● **WORK TASK**:
Produce word for word the lines of the data below running from the one that has "Task: Open the Grok explain icon" to the one that has "Task: Select Time & language in sidebar", inclusive, and no others.

═══ RECORDS PROVIDED ═══

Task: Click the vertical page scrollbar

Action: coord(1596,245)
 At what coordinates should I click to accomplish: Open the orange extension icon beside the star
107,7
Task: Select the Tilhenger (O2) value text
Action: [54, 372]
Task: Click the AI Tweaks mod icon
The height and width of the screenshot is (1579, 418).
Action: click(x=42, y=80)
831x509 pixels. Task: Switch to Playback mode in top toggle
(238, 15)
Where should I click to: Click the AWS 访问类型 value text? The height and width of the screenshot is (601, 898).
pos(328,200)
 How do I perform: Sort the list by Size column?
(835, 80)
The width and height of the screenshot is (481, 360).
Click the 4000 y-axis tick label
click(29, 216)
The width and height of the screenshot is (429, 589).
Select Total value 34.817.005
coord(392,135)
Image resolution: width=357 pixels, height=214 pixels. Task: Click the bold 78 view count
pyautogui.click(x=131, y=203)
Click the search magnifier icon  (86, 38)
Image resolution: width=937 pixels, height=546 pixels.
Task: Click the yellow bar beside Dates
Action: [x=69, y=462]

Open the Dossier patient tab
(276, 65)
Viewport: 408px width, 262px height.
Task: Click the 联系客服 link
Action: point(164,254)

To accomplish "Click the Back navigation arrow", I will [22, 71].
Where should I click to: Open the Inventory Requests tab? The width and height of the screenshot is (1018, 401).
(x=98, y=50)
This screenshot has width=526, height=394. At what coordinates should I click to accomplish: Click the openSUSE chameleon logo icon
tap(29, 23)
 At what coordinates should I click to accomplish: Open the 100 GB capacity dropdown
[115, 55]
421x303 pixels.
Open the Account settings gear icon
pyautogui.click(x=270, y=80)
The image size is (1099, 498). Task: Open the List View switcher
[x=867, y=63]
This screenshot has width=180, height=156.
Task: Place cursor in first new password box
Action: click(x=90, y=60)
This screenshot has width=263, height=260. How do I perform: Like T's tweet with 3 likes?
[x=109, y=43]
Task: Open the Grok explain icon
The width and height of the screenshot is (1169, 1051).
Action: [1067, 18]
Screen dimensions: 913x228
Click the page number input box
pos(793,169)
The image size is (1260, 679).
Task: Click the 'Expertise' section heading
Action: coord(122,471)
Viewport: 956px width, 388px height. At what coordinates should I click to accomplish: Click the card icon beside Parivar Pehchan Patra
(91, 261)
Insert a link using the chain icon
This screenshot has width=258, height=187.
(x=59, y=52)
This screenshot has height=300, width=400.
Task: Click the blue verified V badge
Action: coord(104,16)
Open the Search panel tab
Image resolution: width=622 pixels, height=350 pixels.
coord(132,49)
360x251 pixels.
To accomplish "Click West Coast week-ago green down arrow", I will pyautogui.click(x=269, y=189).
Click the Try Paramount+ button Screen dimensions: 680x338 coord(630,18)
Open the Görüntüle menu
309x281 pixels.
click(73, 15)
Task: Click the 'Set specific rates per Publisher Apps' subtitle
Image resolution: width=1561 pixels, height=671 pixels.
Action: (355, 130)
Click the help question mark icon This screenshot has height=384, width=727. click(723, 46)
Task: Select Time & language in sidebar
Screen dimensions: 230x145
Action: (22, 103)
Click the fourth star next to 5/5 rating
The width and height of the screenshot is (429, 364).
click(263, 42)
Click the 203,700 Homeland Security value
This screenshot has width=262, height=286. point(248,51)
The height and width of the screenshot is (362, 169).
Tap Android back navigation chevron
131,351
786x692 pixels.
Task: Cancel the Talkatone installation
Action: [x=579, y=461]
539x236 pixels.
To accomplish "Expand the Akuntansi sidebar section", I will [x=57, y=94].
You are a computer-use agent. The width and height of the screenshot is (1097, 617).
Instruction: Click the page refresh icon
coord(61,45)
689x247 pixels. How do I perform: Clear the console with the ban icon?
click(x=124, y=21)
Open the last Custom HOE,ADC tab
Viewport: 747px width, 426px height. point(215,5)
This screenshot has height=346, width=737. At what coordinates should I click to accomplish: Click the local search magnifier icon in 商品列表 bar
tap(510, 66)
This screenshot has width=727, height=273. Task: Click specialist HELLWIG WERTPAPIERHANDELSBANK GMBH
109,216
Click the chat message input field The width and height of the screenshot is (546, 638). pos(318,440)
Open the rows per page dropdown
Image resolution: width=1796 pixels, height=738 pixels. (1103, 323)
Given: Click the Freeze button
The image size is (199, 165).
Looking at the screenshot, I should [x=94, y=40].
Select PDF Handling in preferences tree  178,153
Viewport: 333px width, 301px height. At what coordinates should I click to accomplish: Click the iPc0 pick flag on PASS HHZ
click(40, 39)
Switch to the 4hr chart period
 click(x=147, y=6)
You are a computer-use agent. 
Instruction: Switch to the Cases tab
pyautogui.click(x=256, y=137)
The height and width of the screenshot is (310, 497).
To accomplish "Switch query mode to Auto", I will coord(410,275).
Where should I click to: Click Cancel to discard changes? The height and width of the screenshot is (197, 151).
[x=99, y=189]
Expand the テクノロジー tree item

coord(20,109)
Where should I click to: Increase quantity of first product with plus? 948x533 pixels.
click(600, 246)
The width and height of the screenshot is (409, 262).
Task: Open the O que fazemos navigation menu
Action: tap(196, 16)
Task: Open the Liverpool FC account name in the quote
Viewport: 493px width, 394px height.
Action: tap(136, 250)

═══

● **ANSWER TO THIS TASK**:
Task: Open the Grok explain icon
The width and height of the screenshot is (1169, 1051).
Action: [1067, 18]
Screen dimensions: 913x228
Click the page number input box
pos(793,169)
The image size is (1260, 679).
Task: Click the 'Expertise' section heading
Action: coord(122,471)
Viewport: 956px width, 388px height. At what coordinates should I click to accomplish: Click the card icon beside Parivar Pehchan Patra
(91, 261)
Insert a link using the chain icon
This screenshot has width=258, height=187.
(x=59, y=52)
This screenshot has height=300, width=400.
Task: Click the blue verified V badge
Action: coord(104,16)
Open the Search panel tab
Image resolution: width=622 pixels, height=350 pixels.
coord(132,49)
360x251 pixels.
To accomplish "Click West Coast week-ago green down arrow", I will pyautogui.click(x=269, y=189).
Click the Try Paramount+ button Screen dimensions: 680x338 coord(630,18)
Open the Görüntüle menu
309x281 pixels.
click(73, 15)
Task: Click the 'Set specific rates per Publisher Apps' subtitle
Image resolution: width=1561 pixels, height=671 pixels.
Action: (355, 130)
Click the help question mark icon This screenshot has height=384, width=727. click(723, 46)
Task: Select Time & language in sidebar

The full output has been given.